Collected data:
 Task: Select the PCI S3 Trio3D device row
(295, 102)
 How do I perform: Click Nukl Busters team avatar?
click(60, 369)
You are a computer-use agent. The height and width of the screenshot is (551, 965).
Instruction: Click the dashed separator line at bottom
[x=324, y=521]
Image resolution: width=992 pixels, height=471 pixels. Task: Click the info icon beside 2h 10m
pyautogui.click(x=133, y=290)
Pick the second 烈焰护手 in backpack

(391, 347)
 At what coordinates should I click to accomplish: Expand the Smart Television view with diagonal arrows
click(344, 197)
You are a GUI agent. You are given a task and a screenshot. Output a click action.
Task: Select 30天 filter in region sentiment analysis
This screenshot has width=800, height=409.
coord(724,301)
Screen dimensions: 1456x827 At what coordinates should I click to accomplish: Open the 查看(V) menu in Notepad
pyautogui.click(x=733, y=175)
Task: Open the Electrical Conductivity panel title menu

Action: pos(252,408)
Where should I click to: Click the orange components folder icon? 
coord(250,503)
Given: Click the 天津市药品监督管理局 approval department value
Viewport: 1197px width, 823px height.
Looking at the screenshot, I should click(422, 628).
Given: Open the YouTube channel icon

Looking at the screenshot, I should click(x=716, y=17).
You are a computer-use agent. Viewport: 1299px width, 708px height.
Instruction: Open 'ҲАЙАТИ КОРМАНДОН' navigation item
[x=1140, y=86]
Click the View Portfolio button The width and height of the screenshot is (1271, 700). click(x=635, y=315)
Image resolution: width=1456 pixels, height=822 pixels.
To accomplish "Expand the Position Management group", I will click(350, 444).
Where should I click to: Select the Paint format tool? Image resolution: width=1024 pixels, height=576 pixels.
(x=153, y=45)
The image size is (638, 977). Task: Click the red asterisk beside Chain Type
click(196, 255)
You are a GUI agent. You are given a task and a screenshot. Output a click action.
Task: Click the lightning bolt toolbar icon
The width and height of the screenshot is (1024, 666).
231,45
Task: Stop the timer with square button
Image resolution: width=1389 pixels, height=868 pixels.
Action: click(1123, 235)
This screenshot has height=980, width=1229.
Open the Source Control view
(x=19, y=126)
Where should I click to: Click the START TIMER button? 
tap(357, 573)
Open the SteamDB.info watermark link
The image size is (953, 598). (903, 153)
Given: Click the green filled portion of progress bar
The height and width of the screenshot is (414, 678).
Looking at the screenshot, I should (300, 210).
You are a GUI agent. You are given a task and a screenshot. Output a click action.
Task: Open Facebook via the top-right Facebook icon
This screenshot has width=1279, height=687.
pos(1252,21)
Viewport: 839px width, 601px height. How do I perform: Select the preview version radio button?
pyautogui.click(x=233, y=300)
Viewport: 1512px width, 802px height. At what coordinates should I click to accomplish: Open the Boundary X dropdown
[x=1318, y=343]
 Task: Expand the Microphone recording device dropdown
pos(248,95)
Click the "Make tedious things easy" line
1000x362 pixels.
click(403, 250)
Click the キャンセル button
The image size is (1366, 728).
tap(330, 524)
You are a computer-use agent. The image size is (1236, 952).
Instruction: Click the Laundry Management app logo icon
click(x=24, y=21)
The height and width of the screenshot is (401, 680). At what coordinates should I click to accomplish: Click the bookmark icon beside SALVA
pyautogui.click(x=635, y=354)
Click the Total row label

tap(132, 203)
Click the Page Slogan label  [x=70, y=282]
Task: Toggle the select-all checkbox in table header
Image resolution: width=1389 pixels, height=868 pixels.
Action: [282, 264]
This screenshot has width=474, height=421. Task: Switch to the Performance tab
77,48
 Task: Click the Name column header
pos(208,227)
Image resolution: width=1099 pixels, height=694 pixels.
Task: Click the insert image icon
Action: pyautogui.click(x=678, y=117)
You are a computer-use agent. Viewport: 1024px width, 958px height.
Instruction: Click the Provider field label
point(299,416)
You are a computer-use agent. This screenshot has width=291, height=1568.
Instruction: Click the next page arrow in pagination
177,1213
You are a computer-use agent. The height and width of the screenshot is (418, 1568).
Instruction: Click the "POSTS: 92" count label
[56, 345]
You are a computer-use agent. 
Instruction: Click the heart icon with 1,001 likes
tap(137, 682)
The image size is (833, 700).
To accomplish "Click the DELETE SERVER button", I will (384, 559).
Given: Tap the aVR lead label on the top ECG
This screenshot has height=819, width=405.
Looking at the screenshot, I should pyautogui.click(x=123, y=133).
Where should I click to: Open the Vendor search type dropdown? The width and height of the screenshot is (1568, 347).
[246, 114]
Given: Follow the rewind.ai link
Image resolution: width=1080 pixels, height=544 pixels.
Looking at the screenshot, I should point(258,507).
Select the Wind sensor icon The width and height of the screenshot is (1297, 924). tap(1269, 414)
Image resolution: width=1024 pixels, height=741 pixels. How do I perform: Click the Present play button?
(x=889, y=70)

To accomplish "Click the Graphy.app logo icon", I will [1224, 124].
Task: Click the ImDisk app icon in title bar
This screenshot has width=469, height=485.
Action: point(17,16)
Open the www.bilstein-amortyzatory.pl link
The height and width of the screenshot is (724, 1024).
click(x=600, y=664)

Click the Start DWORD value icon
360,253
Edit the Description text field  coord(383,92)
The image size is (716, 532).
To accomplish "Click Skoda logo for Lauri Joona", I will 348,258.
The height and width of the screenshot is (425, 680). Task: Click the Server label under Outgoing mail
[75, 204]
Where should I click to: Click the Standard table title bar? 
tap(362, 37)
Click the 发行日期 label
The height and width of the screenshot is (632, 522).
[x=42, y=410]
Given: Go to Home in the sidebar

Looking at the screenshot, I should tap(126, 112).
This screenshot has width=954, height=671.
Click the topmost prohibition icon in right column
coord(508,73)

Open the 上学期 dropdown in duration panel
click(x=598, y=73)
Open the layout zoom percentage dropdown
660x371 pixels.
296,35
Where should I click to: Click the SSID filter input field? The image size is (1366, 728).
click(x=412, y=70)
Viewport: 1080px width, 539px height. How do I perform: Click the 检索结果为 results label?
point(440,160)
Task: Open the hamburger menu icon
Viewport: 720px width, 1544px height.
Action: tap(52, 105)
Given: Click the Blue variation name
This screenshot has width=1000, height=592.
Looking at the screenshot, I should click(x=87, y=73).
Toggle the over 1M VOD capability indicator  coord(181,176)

● **What is needed**
Copy out each line carrying the string "Toggle" from the data.

● **Exercise output**
Task: Toggle the select-all checkbox in table header
Toggle the over 1M VOD capability indicator  coord(181,176)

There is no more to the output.